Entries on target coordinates

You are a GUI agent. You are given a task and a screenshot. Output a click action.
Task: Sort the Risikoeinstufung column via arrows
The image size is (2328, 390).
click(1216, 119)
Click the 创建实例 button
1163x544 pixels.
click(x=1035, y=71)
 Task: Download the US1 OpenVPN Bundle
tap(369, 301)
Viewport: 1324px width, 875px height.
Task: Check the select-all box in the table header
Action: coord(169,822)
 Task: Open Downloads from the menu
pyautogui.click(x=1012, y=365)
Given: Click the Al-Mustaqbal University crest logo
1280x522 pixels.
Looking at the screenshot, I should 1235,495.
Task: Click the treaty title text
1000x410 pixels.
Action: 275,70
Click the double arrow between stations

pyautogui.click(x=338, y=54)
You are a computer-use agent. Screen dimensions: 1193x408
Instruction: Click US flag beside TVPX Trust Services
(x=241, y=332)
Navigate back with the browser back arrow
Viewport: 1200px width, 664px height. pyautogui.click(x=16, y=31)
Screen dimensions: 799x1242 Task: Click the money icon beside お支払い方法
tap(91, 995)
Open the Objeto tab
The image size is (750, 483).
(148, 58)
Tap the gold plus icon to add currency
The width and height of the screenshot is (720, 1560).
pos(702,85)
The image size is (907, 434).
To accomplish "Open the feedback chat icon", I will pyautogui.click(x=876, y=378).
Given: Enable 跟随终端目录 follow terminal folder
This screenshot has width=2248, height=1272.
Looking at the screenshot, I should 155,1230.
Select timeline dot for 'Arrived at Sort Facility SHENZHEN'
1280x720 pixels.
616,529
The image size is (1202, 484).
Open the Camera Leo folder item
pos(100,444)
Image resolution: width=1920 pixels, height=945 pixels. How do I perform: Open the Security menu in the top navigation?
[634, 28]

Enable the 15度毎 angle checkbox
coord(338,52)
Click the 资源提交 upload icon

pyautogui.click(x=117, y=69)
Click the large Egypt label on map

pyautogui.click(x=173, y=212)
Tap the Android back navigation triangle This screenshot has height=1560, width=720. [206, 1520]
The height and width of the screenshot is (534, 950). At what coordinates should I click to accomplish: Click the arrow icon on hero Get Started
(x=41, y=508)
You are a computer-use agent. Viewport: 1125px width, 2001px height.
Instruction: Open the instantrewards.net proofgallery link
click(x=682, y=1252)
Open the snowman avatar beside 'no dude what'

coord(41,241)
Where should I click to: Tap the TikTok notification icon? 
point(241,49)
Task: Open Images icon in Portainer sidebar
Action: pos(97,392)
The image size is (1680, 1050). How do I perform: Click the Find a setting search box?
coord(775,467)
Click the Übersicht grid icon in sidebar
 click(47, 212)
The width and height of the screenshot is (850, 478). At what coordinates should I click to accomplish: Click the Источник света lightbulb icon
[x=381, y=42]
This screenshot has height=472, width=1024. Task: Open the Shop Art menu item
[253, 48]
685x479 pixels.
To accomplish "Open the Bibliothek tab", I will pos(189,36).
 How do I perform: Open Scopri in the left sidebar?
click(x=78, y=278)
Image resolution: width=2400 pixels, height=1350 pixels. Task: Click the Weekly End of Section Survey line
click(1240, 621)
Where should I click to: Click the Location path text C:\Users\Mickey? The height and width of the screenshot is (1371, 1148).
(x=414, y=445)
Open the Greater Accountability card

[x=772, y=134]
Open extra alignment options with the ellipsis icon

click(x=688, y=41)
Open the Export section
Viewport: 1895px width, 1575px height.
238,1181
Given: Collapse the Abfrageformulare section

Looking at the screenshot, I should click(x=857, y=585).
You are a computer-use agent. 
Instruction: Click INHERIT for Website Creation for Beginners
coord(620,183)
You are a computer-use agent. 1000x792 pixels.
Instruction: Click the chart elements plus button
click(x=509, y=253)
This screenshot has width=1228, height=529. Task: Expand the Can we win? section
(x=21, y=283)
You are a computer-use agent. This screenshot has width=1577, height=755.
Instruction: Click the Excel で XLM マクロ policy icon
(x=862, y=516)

Request
Could you copy out every one of the records above, word for word?

Solution to this problem
You are a GUI agent. You are given a task and a screenshot. Output a click action.
Task: Sort the Risikoeinstufung column via arrows
The image size is (2328, 390).
click(1216, 119)
Click the 创建实例 button
1163x544 pixels.
click(x=1035, y=71)
 Task: Download the US1 OpenVPN Bundle
tap(369, 301)
Viewport: 1324px width, 875px height.
Task: Check the select-all box in the table header
Action: coord(169,822)
 Task: Open Downloads from the menu
pyautogui.click(x=1012, y=365)
Given: Click the Al-Mustaqbal University crest logo
1280x522 pixels.
Looking at the screenshot, I should 1235,495.
Task: Click the treaty title text
1000x410 pixels.
Action: 275,70
Click the double arrow between stations

pyautogui.click(x=338, y=54)
You are a computer-use agent. Screen dimensions: 1193x408
Instruction: Click US flag beside TVPX Trust Services
(x=241, y=332)
Navigate back with the browser back arrow
Viewport: 1200px width, 664px height. pyautogui.click(x=16, y=31)
Screen dimensions: 799x1242 Task: Click the money icon beside お支払い方法
tap(91, 995)
Open the Objeto tab
The image size is (750, 483).
(148, 58)
Tap the gold plus icon to add currency
The width and height of the screenshot is (720, 1560).
pos(702,85)
The image size is (907, 434).
To accomplish "Open the feedback chat icon", I will pyautogui.click(x=876, y=378).
Given: Enable 跟随终端目录 follow terminal folder
This screenshot has width=2248, height=1272.
Looking at the screenshot, I should 155,1230.
Select timeline dot for 'Arrived at Sort Facility SHENZHEN'
1280x720 pixels.
616,529
The image size is (1202, 484).
Open the Camera Leo folder item
pos(100,444)
Image resolution: width=1920 pixels, height=945 pixels. How do I perform: Open the Security menu in the top navigation?
[634, 28]

Enable the 15度毎 angle checkbox
coord(338,52)
Click the 资源提交 upload icon

pyautogui.click(x=117, y=69)
Click the large Egypt label on map

pyautogui.click(x=173, y=212)
Tap the Android back navigation triangle This screenshot has height=1560, width=720. [206, 1520]
The height and width of the screenshot is (534, 950). At what coordinates should I click to accomplish: Click the arrow icon on hero Get Started
(x=41, y=508)
You are a computer-use agent. Viewport: 1125px width, 2001px height.
Instruction: Open the instantrewards.net proofgallery link
click(x=682, y=1252)
Open the snowman avatar beside 'no dude what'

coord(41,241)
Where should I click to: Tap the TikTok notification icon? 
point(241,49)
Task: Open Images icon in Portainer sidebar
Action: pos(97,392)
The image size is (1680, 1050). How do I perform: Click the Find a setting search box?
coord(775,467)
Click the Übersicht grid icon in sidebar
 click(47, 212)
The width and height of the screenshot is (850, 478). At what coordinates should I click to accomplish: Click the Источник света lightbulb icon
[x=381, y=42]
This screenshot has height=472, width=1024. Task: Open the Shop Art menu item
[253, 48]
685x479 pixels.
To accomplish "Open the Bibliothek tab", I will pos(189,36).
 How do I perform: Open Scopri in the left sidebar?
click(x=78, y=278)
Image resolution: width=2400 pixels, height=1350 pixels. Task: Click the Weekly End of Section Survey line
click(1240, 621)
Where should I click to: Click the Location path text C:\Users\Mickey? The height and width of the screenshot is (1371, 1148).
(x=414, y=445)
Open the Greater Accountability card

[x=772, y=134]
Open extra alignment options with the ellipsis icon

click(x=688, y=41)
Open the Export section
Viewport: 1895px width, 1575px height.
238,1181
Given: Collapse the Abfrageformulare section

Looking at the screenshot, I should click(x=857, y=585).
You are a computer-use agent. 
Instruction: Click INHERIT for Website Creation for Beginners
coord(620,183)
You are a computer-use agent. 1000x792 pixels.
Instruction: Click the chart elements plus button
click(x=509, y=253)
This screenshot has width=1228, height=529. Task: Expand the Can we win? section
(x=21, y=283)
You are a computer-use agent. This screenshot has width=1577, height=755.
Instruction: Click the Excel で XLM マクロ policy icon
(x=862, y=516)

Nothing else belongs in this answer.